Salah satu solusi yang dapat diterapkan adalah dengan mengembangkan budidaya ulat sagu secara terkontrol.
Budidaya ini tidak hanya menjamin ketersediaan ulat sagu dalam jangka panjang, tapi juga dapat menjadi sumber pendapatan tambahan bagi masyarakat lokal.
Penerimaan Sosial dan Budaya
Aspek penerimaan sosial dan budaya menjadi tantangan terbesar dalam mengimplementasikan ulat sagu sebagai menu MBG.
Meski ulat sagu telah menjadi bagian dari budaya makan masyarakat Maluku, masih ada stigma di kalangan masyarakat yang belum terbiasa mengonsumsi ulat sagu.
Stigma ini, sering kali, muncul akibat kurangnya pemahaman tentang manfaat gizi ulat sagu dan cara pengolahannya. Untuk meningkatkan penerimaan, edukasi masyarakat menjadi langkah yang sangat penting.
Pemerintah dan pihak terkait dapat mengadakan kampanye tentang manfaat ulat sagu bagi kesehatan, disertai dengan demonstrasi cara pengolahan yang menarik dan lezat.

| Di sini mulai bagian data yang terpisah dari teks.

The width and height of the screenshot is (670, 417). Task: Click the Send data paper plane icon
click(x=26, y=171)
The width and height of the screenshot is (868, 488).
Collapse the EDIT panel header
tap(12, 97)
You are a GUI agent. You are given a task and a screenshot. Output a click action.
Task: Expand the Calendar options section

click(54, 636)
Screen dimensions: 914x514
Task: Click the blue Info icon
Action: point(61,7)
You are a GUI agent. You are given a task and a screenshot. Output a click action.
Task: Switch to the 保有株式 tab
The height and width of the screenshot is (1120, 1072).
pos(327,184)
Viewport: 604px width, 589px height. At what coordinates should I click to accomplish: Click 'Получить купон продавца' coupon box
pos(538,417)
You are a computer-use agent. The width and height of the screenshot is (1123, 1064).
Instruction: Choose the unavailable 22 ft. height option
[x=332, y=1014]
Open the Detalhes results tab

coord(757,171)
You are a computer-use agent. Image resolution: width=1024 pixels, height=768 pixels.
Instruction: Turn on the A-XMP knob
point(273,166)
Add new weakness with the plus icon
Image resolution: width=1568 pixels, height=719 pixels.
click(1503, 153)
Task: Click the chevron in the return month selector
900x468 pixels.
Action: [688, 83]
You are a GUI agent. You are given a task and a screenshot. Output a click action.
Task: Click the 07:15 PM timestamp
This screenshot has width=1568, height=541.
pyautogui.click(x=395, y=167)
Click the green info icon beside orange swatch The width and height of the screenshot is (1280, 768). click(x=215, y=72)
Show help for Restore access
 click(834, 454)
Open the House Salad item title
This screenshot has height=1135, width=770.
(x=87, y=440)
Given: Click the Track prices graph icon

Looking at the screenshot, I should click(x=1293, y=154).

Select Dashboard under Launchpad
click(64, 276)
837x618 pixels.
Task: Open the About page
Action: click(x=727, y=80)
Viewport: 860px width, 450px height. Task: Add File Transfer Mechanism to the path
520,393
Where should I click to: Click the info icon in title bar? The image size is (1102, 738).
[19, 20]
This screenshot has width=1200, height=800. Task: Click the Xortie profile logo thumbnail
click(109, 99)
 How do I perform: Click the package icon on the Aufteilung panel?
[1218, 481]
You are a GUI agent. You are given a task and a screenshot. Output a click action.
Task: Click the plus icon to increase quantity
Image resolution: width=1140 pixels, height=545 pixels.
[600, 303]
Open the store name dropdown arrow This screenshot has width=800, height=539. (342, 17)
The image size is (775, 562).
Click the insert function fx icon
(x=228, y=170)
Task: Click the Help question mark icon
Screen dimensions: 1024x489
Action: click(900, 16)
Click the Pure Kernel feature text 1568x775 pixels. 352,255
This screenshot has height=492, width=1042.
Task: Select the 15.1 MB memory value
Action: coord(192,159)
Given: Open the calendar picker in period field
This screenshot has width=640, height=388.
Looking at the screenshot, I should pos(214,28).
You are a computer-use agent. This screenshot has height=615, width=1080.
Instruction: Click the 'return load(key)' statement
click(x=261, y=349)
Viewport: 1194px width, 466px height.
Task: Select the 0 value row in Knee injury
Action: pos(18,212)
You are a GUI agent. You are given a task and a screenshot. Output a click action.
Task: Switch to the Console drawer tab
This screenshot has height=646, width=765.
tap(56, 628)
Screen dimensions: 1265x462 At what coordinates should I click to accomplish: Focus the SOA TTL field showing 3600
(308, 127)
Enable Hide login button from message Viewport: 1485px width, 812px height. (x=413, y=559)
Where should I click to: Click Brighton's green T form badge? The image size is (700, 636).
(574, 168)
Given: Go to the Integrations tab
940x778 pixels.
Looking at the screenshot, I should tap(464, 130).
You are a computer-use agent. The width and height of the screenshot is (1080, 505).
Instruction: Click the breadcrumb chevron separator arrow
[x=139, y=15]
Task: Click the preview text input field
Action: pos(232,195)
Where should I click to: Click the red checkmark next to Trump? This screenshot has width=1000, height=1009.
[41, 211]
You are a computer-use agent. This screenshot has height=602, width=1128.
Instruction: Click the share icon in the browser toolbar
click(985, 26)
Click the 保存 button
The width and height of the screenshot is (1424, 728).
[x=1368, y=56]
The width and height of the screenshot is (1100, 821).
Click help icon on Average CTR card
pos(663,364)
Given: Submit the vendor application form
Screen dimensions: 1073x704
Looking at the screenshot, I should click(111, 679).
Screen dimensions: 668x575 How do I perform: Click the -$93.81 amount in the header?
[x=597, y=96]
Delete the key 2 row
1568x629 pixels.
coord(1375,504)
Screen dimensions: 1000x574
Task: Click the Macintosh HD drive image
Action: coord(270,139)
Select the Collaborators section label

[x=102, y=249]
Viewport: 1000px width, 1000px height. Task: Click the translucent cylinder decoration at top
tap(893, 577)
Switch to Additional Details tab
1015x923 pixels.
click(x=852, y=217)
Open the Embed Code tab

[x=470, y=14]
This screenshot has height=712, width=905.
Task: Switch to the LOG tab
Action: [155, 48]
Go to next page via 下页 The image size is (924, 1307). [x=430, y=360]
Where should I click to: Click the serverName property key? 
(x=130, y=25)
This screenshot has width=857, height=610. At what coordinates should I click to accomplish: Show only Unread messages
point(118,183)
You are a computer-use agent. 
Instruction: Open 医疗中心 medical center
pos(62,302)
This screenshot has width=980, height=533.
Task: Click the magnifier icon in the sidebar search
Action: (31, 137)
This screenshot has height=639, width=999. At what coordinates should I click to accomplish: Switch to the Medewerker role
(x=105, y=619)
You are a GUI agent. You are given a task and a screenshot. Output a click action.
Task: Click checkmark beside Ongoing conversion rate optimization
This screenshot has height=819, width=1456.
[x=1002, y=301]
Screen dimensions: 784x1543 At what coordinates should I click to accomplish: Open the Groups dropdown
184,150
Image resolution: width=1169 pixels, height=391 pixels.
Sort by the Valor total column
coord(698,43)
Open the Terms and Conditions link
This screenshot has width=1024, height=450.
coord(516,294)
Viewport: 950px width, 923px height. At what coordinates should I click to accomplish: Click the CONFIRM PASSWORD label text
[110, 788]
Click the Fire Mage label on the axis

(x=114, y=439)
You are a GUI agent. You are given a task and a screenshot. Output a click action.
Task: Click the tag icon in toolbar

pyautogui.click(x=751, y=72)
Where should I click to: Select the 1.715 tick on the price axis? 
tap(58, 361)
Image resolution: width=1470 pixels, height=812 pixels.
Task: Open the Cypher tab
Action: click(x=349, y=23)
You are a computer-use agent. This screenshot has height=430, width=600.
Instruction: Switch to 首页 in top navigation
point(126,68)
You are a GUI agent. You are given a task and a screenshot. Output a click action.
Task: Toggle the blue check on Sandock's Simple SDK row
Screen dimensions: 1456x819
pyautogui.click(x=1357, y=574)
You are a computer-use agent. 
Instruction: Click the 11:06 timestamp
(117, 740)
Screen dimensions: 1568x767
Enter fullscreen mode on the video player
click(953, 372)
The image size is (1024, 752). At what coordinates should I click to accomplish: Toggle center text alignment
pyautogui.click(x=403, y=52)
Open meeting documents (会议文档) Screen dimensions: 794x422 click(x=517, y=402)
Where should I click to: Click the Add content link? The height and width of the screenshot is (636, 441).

Mengintegrasikan ulat sagu ke dalam masakan tradisional atau modern, juga dapat membantu mengurangi resistensi masyarakat.
Misalnya, ulat sagu dapat diolah menjadi nugget, sate, atau ditambahkan dalam sup, sehingga lebih mudah diterima oleh anak-anak dan orang dewasa.
Selain itu, melibatkan tokoh masyarakat, pemuka agama, dan tokoh adat dalam proses sosialisasi dapat membantu mempercepat penerimaan ulat sagu sebagai bagian dari program MBG.
Jika masyarakat melihat bahwa, ulat sagu diterima dan dikonsumsi oleh orang-orang yang mereka hormati, kemungkinan besar mereka juga akan terbuka untuk mencobanya.
Kesimpulan
Dapat disimpulkan bahwa, ulat sagu memiliki potensi besar untuk menjadi salah satu menu dalam Program Makan Bergizi Gratis (MBG) di Maluku.